National Bank strategy consultant Adrian Vasilescu believes the central bank made a good move when it increased the reference interest rate by 0.50%. He said all central banks and analysis systems in the world reached the same conclusion, namely that this global inflation driven by the energy crisis cannot be addressed with monetary policy measures, but with structural measures. Although the cost of non-food products has somehow stabilised, especially that of electricity, fuel continues to cause high inflation rates, while natural gas maintains its enormous rise of almost 47%, Vasilescu also said. What’s certain is that the annual inflation rate is now higher than the forecast, with the two-figure level of 11% only estimated to be reached in April. Vasilescu blames this on the energy crisis. The inflation may rise even further, as a result of the war in Ukraine, which threatens energy prices everywhere and makes predictions difficult.
In another development, finance minister Adrian Câciu said the package of social and economic support measures announced recently is mainly aimed to support the economy and maintain jobs so as not to aid the rise in the inflation rate, but to inhibit it. He responded to fears that some of the social measures included in this package may drive inflation even higher. Câciu said this economic model adopted by the government is a means of slowing down the rise in the inflation rate, as was also the case with an emergency order capping energy prices.

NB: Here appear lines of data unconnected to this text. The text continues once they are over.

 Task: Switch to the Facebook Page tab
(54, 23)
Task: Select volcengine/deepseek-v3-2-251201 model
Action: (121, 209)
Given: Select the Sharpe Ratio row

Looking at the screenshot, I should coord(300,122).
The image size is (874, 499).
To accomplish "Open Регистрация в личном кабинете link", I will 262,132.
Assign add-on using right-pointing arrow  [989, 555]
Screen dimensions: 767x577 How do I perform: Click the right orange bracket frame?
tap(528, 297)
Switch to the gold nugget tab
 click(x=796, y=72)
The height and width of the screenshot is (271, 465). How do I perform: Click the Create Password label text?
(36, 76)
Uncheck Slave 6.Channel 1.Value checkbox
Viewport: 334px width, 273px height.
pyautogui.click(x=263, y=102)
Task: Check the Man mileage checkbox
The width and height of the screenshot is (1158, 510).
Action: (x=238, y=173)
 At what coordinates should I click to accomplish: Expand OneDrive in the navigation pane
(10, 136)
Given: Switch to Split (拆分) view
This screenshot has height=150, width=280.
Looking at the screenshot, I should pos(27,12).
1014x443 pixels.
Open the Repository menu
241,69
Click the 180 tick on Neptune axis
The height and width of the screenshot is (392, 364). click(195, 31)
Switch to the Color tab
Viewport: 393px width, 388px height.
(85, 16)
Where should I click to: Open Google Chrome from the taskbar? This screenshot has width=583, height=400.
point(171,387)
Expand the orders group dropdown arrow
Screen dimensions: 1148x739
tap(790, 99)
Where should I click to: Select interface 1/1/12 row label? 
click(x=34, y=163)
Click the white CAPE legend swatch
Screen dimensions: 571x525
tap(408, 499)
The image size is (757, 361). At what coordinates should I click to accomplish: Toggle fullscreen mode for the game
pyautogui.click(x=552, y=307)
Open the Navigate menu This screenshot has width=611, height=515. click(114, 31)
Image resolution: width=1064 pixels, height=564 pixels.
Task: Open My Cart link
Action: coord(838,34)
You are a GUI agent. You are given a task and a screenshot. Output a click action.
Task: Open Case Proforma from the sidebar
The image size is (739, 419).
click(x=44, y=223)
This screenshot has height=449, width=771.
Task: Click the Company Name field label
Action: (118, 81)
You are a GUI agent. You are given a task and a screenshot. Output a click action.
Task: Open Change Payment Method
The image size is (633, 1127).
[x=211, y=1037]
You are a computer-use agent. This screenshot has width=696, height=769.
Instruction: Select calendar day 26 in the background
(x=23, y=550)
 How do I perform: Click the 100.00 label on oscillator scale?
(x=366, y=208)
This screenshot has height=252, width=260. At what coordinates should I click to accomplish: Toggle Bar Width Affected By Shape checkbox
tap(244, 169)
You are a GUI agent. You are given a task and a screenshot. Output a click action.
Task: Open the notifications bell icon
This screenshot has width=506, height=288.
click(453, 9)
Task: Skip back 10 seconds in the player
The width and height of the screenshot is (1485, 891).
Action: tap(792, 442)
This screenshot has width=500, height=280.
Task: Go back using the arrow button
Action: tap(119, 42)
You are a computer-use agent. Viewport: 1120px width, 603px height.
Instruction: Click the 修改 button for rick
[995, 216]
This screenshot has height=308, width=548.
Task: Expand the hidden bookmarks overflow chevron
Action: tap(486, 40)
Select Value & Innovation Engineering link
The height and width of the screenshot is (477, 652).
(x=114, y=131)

The National Bank of Romania is expecting the inflation rate to hit 11.2% at the end of the second quarter of 2022, 10.2% at the end of the third quarter and 9.6% at the end of the fourth quarter of the year, according to its quarterly report on inflation. The National Bank has warned, however, that the estimated trajectory of the annual inflation rate is influenced significantly by the future prices of energy products, around which there is a lot of uncertainty.